§ **THE INPUT**
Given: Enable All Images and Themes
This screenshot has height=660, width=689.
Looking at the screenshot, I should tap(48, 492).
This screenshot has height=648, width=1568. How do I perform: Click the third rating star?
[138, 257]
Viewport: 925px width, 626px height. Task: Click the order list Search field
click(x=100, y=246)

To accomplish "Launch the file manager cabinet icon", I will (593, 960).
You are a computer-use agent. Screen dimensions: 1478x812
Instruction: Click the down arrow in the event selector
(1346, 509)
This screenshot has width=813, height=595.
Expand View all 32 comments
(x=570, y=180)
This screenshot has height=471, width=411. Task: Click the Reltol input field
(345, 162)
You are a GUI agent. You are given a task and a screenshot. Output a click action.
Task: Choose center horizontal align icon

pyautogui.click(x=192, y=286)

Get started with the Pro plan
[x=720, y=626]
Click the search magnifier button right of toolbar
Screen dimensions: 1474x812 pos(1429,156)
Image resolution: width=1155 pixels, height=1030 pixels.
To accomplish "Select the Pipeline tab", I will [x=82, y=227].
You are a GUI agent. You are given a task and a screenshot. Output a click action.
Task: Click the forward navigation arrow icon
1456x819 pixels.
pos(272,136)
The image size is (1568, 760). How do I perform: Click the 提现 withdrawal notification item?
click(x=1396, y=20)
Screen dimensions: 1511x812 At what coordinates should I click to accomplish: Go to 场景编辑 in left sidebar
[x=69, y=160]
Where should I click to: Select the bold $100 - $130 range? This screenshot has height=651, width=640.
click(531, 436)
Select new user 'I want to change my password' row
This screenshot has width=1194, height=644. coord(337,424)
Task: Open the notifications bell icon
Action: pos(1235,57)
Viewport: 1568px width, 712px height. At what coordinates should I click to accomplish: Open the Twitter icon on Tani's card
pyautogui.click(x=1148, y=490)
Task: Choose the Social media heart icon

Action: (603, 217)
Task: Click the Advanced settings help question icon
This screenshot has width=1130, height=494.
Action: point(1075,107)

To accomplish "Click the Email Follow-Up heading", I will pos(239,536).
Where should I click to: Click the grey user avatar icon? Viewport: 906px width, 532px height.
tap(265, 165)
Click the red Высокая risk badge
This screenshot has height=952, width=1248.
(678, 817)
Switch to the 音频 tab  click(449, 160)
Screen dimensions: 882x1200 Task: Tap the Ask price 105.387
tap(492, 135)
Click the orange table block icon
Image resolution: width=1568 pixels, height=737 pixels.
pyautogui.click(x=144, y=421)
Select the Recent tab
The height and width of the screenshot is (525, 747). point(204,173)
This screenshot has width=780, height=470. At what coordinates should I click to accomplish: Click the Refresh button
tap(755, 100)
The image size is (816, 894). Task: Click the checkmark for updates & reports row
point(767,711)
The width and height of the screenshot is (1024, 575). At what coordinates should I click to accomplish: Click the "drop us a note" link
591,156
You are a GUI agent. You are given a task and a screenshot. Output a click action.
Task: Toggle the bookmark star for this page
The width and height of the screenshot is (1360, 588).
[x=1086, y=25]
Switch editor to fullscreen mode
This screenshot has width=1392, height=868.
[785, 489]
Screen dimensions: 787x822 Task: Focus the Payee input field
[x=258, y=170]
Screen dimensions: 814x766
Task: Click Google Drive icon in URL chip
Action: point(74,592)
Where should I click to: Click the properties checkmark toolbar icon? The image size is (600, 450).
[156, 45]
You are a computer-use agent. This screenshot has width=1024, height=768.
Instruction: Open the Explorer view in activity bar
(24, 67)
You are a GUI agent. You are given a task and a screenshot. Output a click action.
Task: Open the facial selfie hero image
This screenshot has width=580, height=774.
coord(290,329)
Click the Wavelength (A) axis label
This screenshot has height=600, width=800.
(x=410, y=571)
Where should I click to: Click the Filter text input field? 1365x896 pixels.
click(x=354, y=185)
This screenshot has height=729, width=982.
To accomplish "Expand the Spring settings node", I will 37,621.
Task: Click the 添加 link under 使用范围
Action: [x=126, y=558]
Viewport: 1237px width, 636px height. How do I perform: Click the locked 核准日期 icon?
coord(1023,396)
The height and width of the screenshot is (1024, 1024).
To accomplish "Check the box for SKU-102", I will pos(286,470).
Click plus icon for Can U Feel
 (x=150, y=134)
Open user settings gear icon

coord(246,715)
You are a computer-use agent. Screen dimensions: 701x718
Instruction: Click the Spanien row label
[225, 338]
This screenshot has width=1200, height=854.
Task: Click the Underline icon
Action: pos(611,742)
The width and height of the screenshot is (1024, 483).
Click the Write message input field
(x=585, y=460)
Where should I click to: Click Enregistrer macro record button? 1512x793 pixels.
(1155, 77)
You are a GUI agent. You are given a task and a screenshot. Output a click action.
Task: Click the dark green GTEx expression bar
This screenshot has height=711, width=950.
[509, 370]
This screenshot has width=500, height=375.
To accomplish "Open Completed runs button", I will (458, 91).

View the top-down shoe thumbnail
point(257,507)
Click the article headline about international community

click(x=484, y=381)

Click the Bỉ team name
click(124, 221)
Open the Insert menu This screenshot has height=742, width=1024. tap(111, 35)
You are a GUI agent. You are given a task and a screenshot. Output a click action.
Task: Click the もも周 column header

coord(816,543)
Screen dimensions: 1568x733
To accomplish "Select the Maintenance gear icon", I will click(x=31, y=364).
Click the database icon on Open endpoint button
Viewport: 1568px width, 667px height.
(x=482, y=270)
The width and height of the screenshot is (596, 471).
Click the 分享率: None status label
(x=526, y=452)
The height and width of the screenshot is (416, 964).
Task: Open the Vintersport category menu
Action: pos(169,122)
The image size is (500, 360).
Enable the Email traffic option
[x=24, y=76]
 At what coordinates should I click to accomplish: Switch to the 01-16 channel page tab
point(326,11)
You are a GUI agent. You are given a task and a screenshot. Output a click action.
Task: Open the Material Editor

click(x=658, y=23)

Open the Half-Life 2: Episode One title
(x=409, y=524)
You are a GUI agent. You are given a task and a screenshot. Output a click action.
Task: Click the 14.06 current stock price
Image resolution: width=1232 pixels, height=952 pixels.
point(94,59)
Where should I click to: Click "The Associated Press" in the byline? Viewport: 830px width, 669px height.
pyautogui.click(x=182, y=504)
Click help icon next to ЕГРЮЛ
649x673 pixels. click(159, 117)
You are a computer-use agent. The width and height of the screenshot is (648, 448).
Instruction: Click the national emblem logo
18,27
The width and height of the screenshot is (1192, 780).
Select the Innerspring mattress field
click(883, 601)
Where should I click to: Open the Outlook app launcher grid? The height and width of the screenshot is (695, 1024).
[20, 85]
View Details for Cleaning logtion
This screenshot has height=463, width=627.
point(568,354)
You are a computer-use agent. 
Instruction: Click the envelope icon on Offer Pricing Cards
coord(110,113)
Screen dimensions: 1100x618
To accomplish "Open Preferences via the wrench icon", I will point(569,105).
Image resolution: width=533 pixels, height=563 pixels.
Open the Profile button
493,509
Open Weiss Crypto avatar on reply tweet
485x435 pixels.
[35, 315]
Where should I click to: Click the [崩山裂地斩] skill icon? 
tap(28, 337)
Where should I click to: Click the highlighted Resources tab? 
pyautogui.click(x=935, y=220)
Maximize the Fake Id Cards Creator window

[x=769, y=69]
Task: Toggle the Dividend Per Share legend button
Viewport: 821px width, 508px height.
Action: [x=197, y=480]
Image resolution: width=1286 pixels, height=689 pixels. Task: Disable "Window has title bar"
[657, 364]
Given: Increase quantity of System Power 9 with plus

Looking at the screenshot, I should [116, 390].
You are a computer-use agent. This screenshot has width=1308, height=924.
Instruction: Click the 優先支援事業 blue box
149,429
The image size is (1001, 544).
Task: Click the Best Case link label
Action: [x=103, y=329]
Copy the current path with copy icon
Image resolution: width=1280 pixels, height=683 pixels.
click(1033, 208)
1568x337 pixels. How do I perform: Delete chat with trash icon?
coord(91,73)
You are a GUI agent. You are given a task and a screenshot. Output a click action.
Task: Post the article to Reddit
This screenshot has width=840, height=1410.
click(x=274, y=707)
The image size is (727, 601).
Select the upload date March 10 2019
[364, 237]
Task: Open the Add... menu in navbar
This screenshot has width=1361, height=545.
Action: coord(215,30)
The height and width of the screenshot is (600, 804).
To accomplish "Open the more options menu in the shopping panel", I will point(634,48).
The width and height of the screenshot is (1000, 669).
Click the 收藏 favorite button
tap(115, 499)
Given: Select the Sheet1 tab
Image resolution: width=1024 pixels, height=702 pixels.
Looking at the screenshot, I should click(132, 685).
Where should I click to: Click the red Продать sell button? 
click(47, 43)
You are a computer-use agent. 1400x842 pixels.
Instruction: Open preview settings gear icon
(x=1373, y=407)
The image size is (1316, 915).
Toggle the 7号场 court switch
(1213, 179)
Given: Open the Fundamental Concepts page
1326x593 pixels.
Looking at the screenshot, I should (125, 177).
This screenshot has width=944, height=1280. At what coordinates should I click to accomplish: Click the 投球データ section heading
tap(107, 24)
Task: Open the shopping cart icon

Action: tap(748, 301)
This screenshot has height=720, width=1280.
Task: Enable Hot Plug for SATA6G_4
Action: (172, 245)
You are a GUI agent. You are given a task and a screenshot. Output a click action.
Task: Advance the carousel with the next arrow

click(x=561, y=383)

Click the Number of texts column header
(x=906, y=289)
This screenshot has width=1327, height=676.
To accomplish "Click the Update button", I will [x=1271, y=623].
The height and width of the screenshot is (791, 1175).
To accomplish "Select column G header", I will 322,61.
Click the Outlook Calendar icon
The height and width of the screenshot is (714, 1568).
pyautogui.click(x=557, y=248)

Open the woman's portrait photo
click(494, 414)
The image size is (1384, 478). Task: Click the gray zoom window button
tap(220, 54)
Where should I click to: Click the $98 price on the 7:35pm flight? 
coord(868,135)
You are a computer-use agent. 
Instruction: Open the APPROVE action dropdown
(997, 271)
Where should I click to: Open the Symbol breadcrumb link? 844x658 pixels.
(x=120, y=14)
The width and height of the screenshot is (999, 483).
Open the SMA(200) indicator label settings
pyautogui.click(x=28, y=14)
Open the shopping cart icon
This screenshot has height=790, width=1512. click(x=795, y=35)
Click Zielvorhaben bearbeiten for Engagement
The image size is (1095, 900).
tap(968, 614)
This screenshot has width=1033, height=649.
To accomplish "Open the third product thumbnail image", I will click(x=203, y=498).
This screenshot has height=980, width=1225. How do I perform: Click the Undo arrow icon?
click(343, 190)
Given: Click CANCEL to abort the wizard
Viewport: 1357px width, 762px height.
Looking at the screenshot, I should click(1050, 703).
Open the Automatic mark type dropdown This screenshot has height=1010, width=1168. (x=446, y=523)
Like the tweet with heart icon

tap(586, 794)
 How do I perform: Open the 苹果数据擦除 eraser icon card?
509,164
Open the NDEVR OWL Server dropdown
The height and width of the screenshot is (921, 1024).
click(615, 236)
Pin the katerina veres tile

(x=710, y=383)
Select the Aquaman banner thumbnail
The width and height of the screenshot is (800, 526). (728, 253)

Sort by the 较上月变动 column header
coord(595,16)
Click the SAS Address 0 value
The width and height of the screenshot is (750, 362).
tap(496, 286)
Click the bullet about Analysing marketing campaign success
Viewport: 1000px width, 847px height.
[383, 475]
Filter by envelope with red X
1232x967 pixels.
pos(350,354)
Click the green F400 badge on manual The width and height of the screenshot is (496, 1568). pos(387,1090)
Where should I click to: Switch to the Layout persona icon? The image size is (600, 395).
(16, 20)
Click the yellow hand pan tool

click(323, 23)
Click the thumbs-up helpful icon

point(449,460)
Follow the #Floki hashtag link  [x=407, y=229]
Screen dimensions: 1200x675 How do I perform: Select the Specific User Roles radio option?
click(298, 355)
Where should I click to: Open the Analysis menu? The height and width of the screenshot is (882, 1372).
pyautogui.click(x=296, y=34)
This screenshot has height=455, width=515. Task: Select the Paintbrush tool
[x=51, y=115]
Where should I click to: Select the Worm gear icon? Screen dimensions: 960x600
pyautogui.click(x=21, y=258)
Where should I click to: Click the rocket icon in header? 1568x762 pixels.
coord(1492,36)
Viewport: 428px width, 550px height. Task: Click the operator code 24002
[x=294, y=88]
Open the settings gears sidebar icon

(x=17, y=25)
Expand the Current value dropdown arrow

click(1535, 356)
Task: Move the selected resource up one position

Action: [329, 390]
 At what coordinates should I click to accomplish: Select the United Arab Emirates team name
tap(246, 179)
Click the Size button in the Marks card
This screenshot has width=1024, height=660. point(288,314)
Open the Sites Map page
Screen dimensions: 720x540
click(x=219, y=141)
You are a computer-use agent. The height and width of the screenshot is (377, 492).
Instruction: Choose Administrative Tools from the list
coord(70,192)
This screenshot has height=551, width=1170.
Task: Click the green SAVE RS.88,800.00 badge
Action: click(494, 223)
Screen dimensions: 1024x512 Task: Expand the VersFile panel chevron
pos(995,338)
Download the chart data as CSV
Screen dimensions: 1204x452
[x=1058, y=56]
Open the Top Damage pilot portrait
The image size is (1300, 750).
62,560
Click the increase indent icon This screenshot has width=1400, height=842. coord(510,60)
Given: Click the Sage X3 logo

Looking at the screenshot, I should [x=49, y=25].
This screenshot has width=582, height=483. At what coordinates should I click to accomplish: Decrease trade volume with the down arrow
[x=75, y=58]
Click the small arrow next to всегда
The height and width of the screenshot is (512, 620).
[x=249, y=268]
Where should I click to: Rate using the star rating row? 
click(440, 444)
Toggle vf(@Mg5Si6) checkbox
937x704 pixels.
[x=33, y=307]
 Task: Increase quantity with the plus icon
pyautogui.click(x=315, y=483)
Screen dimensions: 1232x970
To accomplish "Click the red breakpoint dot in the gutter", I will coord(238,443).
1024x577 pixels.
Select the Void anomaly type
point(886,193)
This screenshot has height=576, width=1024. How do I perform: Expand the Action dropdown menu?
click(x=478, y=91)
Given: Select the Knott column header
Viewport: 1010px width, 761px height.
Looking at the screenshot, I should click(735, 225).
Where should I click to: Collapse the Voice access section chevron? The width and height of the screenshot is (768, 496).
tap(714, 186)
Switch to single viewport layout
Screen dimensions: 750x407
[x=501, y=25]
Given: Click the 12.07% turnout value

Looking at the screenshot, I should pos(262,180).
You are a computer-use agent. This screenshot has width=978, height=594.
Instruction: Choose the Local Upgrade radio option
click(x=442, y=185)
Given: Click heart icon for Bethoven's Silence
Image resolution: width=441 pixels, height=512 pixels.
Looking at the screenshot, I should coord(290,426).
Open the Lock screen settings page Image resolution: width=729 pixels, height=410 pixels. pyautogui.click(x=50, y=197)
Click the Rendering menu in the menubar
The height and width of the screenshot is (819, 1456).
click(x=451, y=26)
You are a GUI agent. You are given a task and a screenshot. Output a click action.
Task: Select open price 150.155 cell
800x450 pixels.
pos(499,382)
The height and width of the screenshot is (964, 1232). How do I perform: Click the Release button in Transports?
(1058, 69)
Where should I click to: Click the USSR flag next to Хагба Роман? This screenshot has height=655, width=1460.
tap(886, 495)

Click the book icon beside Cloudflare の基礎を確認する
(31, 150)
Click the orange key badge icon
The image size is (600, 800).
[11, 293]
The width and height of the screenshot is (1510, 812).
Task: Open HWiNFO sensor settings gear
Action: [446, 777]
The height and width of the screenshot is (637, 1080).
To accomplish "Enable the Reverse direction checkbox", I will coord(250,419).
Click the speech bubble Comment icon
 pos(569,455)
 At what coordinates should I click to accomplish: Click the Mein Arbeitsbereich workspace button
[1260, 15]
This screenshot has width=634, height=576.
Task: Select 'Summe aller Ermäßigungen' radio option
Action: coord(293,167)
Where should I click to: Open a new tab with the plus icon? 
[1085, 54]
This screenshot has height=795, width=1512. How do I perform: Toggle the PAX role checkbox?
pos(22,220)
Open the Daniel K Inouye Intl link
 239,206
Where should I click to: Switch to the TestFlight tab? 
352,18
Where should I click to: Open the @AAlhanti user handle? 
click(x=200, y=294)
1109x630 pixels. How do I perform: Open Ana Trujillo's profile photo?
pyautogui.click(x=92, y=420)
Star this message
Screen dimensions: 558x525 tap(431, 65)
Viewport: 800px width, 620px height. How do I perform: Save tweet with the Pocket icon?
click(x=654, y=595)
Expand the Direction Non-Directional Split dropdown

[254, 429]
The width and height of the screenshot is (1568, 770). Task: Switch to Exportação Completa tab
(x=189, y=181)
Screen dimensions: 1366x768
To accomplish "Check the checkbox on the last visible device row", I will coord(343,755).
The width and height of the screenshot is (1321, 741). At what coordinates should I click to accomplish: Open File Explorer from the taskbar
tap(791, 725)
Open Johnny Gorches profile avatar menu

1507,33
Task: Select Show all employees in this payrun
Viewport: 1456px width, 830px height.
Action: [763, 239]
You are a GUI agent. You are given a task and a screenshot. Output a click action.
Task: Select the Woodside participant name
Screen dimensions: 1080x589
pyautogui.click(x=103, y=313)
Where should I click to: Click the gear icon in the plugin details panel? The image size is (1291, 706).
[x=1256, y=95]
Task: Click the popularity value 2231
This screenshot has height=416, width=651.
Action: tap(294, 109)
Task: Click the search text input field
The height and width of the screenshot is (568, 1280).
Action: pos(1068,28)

§ **EXERCISE DESCRIPTION**
Reproduce, word for word and in full, only the lines above that start at the line with "Screen dimensions: 1568x733" and run through the line with "The width and height of the screenshot is (596, 471).", both ends included.

§ **EXPECTED ANSWER**
Screen dimensions: 1568x733
To accomplish "Select the Maintenance gear icon", I will click(x=31, y=364).
Click the database icon on Open endpoint button
Viewport: 1568px width, 667px height.
(x=482, y=270)
The width and height of the screenshot is (596, 471).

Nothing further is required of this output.